Mom first noticed that the skin on her fingers and face was becoming thick and hard.
Then her physical appearance began to change. She could no longer make a fist, grasp doorknobs or open jars without assistance.
As the disease progressed, she lost the ability to button her clothes or tie her shoes.
By the time she was diagnosed, the disease had caused scar tissue to grow on her lungs.
She can now walk only short distances and is on disability.
June is National Scleroderma Awareness Month. Scleroderma affects more than 300,000 Americans and is more common in women than men.
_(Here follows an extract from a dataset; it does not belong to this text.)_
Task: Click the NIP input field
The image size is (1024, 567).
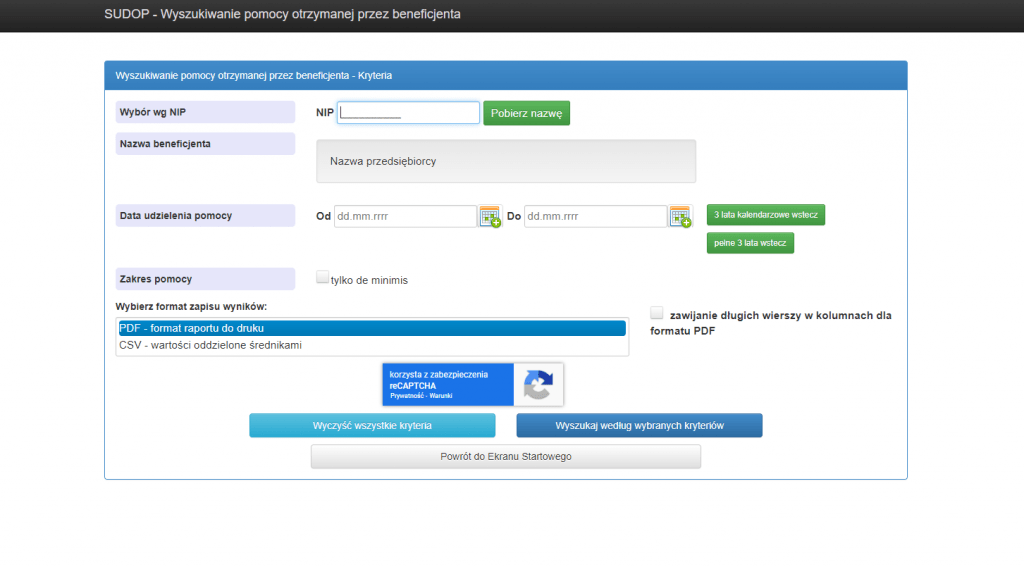Action: (x=408, y=113)
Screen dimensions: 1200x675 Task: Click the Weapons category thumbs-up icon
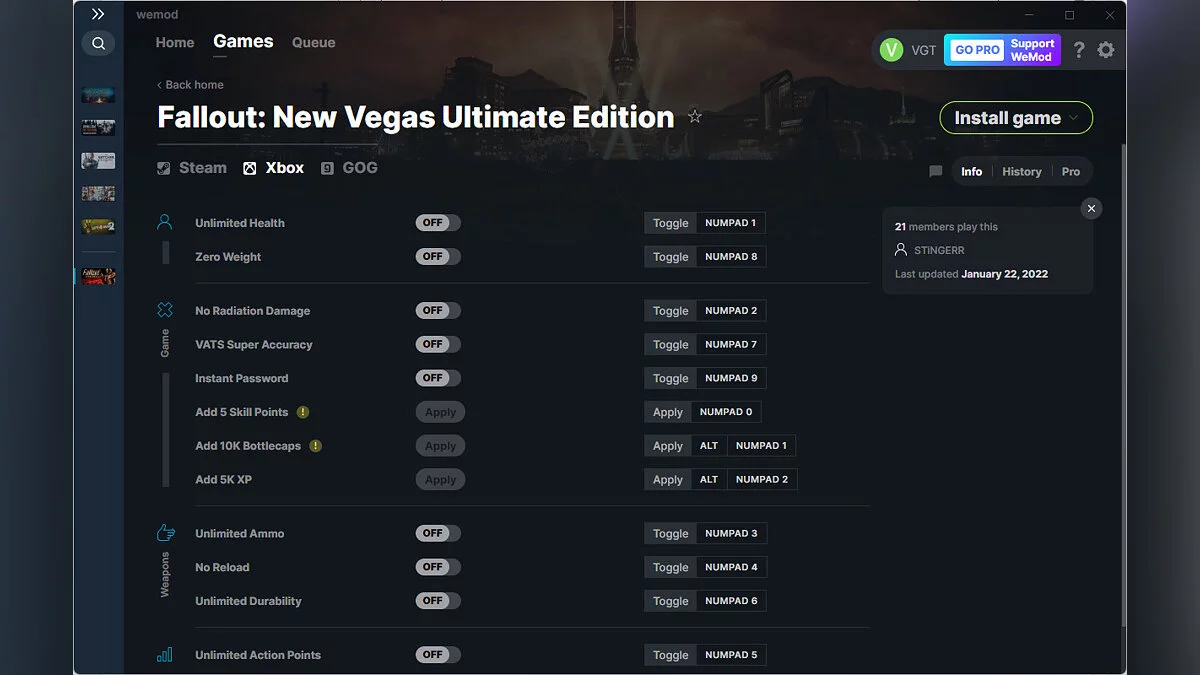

Its onset is typically between the ages of 25 and 55. The disease affects children, too. There is no known cause or cure, and few treatments are available. In many cases, it can be fatal.
My mother joined a support group through the Scleroderma Foundation, and the friends she made there changed her outlook on life.
I am proud of the inspiration she has been to others.
Every year, the Scleroderma Foundation raises more than $1 million toward finding the cause of and cure for this disease. If you could help your readers become aware of the effects of scleroderma, many might receive an earlier diagnosis, and it could save lives. Thank you. — E.C., Boston
Dear E.C.: We appreciate the opportunity to mention the Scleroderma Foundation and the work they do.
Interested readers can contact them at 1-800-722-HOPE (1-800-722-4673) (scleroderma.org).
Dear Annie: In your reply to Frustrated Teen Mom in Omaha, you failed to mention the option of adoption. It is hard enough to adopt a baby with so many young mothers keeping the child, so it is doubly important that adoption be mentioned as an alternative.
Thank you. — Minot, N.D.
Dear Minot: We recommended Planned Parenthood because counselors there will discuss all possibilities, including adoption, as well as provide prenatal care.
A few readers suggested an exclusively pro-life website, Community Pregnancy Centers (cpclink.com), which some of our readers may prefer.